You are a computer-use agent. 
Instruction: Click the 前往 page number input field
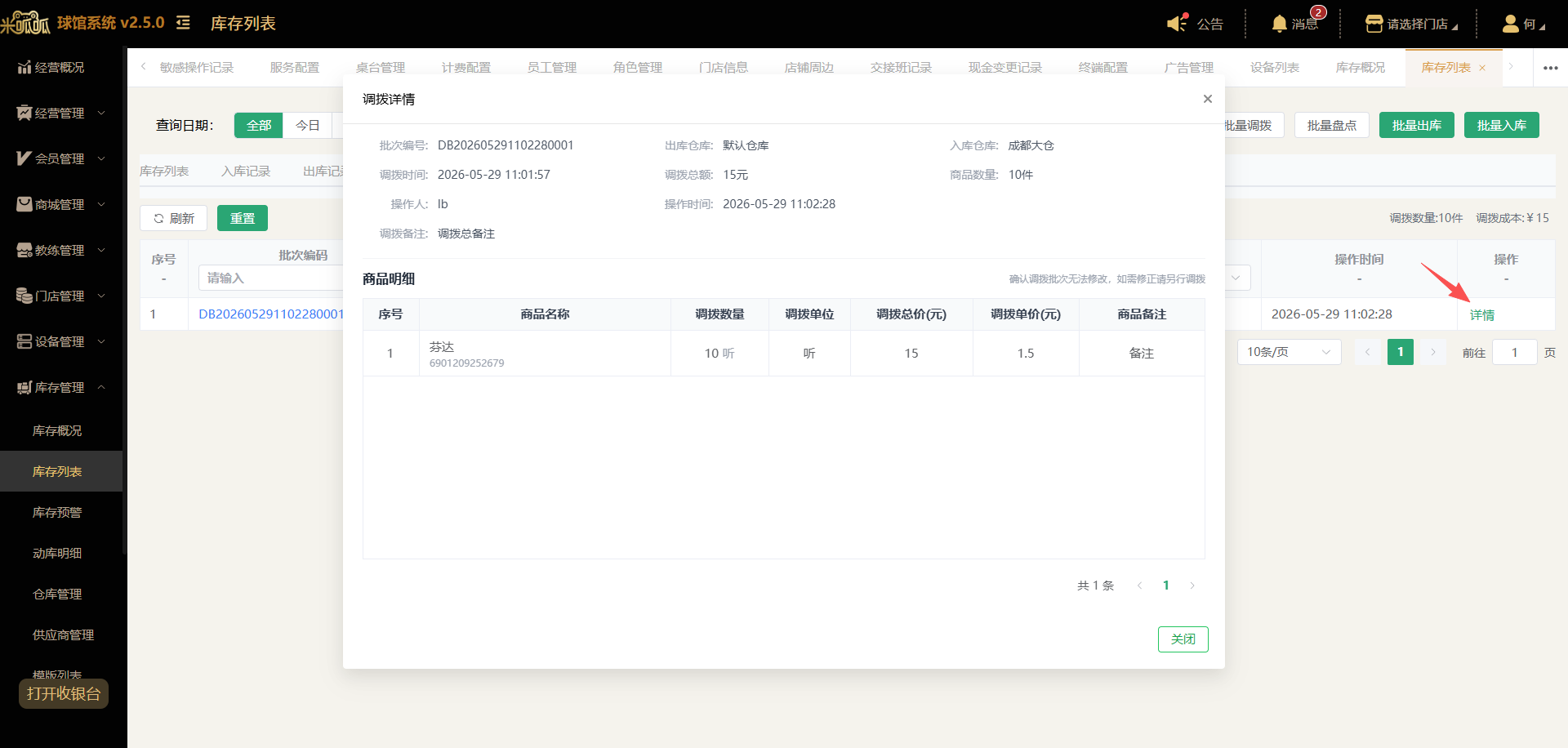point(1514,352)
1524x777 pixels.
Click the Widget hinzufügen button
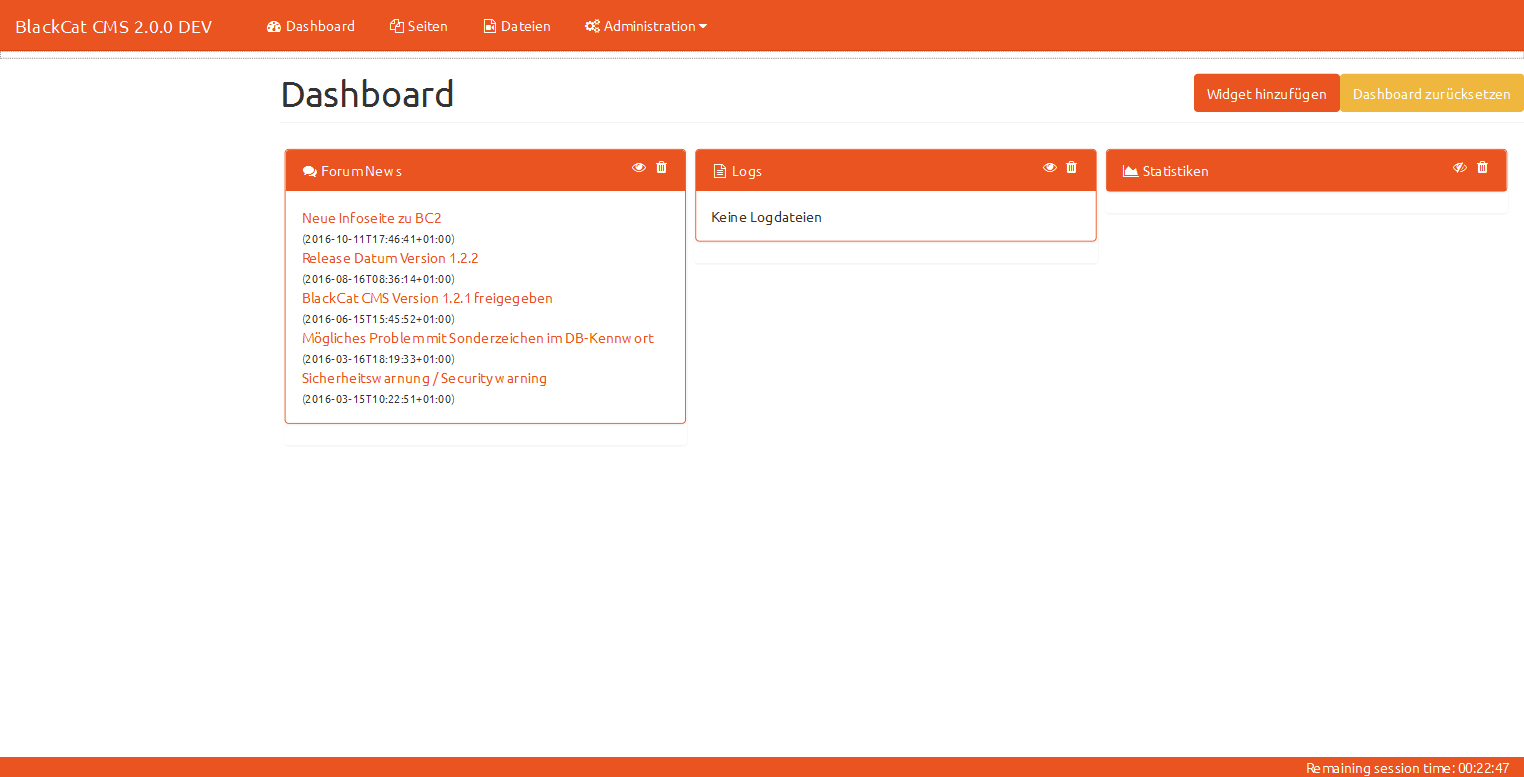point(1266,94)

========

**PROBLEM REQUIREMENTS:**
The records above should be returned word for word, with every picture left out.

**RESULT OF THE EXERCISE:**
You are a computer-use agent. 
Instruction: Click the 前往 page number input field
point(1514,352)
1524x777 pixels.
Click the Widget hinzufügen button
point(1266,94)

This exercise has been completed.